• WHAT THE TASK REQUIRES: Rewrite everything from the line that contains "Identify the location of sense of purpose." down to the line that contains "(727, 1028).", putting "Find the position of" in place of "Identify the location of" and changing nothing else.

* Start DATASET EXTRACT *

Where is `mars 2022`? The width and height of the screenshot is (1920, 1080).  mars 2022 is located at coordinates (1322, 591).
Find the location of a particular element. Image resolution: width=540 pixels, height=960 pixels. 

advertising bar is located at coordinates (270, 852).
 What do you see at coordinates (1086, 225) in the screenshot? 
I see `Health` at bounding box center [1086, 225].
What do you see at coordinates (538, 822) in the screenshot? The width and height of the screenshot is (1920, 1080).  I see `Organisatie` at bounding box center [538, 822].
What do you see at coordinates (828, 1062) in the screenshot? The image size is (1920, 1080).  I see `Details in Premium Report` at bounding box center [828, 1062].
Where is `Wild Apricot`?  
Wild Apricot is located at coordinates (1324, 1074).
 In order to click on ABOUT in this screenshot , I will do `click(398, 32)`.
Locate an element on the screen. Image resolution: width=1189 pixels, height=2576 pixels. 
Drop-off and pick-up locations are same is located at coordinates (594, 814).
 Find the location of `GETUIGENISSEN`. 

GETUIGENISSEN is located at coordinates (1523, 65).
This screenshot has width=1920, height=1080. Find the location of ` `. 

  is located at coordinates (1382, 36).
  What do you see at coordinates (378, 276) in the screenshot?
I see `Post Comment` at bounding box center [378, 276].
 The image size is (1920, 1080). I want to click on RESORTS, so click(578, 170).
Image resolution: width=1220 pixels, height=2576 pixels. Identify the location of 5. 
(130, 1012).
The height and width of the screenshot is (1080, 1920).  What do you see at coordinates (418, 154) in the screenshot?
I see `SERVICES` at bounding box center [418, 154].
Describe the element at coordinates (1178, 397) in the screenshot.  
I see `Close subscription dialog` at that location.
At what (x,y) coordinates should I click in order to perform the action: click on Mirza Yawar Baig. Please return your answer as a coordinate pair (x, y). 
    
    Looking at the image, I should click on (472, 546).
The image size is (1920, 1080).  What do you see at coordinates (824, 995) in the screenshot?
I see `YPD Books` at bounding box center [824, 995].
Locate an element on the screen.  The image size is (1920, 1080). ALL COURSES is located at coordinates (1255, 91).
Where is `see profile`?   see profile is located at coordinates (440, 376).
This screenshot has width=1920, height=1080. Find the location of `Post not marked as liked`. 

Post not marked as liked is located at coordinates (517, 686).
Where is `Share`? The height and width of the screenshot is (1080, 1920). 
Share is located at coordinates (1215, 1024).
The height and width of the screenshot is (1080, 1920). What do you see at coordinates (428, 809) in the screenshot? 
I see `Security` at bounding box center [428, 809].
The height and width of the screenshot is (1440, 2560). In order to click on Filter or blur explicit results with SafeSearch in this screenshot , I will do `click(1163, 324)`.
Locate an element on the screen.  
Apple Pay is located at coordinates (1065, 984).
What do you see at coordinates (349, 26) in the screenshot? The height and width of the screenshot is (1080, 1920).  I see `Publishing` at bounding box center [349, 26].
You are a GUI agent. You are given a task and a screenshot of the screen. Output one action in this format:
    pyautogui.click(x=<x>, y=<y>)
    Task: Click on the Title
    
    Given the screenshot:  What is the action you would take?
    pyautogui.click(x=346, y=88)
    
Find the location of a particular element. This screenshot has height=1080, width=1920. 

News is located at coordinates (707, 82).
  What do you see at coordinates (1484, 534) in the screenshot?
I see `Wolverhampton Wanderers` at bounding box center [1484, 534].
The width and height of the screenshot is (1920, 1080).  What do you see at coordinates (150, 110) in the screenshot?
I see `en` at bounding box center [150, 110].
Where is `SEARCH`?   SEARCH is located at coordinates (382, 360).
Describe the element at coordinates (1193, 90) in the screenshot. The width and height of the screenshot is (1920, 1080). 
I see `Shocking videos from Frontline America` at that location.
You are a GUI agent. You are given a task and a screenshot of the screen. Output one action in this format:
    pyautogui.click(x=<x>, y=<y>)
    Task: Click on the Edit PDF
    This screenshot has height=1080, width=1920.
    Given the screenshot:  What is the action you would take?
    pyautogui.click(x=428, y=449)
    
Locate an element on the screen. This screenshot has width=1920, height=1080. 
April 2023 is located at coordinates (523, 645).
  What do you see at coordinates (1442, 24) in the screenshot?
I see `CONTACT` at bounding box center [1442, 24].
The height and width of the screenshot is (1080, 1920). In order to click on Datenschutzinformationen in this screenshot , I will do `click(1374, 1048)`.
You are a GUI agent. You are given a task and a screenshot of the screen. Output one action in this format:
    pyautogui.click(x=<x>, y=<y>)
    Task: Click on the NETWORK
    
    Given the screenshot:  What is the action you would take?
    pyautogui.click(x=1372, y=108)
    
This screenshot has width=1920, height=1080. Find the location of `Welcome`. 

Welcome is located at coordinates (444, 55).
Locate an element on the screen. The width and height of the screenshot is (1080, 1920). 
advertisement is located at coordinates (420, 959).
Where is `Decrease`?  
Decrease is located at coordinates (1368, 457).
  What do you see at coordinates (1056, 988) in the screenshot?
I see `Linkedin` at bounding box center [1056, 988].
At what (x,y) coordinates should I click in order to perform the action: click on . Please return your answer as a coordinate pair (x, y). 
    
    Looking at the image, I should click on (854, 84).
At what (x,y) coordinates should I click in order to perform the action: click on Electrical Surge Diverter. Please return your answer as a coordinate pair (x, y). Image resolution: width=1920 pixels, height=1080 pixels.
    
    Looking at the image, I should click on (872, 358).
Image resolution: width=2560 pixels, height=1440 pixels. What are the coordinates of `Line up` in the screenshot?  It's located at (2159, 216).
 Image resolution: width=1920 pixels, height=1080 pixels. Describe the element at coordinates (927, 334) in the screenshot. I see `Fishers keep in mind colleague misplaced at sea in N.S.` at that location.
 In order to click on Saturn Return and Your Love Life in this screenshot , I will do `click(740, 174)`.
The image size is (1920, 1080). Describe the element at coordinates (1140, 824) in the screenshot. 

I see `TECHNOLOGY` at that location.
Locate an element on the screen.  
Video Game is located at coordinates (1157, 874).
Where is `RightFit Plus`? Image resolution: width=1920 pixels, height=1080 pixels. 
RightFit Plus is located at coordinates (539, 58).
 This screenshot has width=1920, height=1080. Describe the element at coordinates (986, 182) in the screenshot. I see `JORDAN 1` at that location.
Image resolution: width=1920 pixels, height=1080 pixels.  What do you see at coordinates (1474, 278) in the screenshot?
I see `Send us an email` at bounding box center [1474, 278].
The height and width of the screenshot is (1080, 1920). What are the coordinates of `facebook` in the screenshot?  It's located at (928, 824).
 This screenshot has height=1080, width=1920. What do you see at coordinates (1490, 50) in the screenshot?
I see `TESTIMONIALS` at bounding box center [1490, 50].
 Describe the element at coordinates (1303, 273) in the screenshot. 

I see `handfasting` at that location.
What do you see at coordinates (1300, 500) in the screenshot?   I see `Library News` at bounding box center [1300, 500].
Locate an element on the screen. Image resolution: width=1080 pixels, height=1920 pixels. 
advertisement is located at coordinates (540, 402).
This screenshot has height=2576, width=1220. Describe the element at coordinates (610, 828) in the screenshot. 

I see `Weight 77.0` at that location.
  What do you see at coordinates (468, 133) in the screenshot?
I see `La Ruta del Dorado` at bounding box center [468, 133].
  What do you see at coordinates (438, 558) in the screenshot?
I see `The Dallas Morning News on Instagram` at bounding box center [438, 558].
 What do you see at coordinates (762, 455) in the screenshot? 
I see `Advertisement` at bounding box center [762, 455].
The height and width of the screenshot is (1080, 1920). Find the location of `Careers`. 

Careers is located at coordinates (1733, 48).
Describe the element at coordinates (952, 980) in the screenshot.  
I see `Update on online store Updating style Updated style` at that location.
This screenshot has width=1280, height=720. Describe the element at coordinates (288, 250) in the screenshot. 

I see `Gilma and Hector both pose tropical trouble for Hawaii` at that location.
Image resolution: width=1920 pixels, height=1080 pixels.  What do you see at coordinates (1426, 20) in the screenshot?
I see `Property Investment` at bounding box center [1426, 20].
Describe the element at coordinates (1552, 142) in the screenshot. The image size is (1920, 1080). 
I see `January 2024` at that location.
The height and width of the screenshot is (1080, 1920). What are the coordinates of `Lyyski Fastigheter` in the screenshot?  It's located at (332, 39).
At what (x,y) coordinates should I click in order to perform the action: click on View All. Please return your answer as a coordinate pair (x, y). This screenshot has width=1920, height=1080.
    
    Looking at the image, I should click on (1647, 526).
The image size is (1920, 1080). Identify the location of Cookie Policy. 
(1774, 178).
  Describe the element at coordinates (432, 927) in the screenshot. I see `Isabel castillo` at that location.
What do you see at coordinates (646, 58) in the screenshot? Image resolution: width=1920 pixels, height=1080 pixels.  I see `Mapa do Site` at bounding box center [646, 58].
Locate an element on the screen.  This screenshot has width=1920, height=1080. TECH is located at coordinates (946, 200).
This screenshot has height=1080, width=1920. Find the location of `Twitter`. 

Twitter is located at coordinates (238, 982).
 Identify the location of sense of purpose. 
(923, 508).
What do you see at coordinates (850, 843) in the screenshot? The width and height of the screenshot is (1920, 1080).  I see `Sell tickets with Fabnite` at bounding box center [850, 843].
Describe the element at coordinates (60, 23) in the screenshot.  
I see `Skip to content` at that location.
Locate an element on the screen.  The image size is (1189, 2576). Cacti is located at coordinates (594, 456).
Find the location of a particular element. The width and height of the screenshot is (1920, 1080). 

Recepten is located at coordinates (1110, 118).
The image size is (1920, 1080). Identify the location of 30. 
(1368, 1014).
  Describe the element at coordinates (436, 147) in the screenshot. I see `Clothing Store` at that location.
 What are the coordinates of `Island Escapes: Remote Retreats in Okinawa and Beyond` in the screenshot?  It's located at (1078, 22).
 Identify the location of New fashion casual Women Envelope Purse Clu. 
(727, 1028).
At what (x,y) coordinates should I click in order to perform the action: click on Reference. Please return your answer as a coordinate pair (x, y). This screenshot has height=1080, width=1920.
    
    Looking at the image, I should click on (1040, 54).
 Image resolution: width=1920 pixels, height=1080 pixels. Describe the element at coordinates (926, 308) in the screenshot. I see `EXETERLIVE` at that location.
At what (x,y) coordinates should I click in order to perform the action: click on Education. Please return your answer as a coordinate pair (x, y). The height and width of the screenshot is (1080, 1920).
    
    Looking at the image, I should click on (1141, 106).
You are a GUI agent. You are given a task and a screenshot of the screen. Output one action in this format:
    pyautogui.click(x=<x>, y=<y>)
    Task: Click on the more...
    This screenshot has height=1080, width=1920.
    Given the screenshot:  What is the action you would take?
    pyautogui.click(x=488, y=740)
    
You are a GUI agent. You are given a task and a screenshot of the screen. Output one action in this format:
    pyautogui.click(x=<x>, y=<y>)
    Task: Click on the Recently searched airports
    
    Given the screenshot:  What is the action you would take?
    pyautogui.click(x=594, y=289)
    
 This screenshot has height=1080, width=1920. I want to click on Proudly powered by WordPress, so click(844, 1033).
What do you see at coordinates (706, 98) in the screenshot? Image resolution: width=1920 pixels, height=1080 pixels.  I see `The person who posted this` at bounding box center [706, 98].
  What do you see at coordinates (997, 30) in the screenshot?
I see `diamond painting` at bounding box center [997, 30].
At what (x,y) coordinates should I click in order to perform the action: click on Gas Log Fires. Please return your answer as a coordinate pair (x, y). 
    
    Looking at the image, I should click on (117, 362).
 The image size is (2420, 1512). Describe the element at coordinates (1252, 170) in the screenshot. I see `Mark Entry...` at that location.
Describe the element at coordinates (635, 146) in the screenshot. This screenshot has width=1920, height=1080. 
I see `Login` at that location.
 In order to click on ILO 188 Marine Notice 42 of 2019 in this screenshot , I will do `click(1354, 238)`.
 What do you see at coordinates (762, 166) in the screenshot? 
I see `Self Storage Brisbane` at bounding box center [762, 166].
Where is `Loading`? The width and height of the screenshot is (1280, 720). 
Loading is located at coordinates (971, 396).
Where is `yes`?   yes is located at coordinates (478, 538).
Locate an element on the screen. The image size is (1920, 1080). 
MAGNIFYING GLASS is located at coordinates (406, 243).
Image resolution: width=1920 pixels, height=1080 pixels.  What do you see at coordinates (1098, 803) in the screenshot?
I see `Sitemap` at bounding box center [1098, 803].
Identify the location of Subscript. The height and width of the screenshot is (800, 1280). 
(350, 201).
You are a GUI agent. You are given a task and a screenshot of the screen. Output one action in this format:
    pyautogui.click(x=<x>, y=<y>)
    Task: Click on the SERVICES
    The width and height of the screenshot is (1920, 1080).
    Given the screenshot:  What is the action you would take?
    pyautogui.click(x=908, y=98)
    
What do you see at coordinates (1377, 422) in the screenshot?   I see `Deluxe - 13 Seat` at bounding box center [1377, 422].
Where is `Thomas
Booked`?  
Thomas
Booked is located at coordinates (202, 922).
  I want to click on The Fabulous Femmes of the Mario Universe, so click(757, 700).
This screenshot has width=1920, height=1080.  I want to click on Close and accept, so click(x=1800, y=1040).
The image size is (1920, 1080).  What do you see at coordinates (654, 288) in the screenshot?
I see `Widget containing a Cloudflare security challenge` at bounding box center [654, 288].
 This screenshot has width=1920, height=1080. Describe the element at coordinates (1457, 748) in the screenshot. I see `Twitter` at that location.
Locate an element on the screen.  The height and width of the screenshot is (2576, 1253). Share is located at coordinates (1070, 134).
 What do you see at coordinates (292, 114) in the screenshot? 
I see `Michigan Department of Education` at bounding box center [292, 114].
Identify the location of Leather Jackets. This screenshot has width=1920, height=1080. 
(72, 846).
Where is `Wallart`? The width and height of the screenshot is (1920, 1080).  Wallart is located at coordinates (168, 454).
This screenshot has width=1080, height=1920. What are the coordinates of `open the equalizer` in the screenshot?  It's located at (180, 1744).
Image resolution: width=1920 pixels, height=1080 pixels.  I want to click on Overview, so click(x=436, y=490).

* End DATASET EXTRACT *

• THE REPLY:
 Find the position of sense of purpose. 
(923, 508).
What do you see at coordinates (850, 843) in the screenshot? The width and height of the screenshot is (1920, 1080).  I see `Sell tickets with Fabnite` at bounding box center [850, 843].
Describe the element at coordinates (60, 23) in the screenshot.  
I see `Skip to content` at that location.
Locate an element on the screen.  The image size is (1189, 2576). Cacti is located at coordinates (594, 456).
Find the location of a particular element. The width and height of the screenshot is (1920, 1080). 

Recepten is located at coordinates (1110, 118).
The image size is (1920, 1080). Find the position of 30. 
(1368, 1014).
  Describe the element at coordinates (436, 147) in the screenshot. I see `Clothing Store` at that location.
 What are the coordinates of `Island Escapes: Remote Retreats in Okinawa and Beyond` in the screenshot?  It's located at (1078, 22).
 Find the position of New fashion casual Women Envelope Purse Clu. 
(727, 1028).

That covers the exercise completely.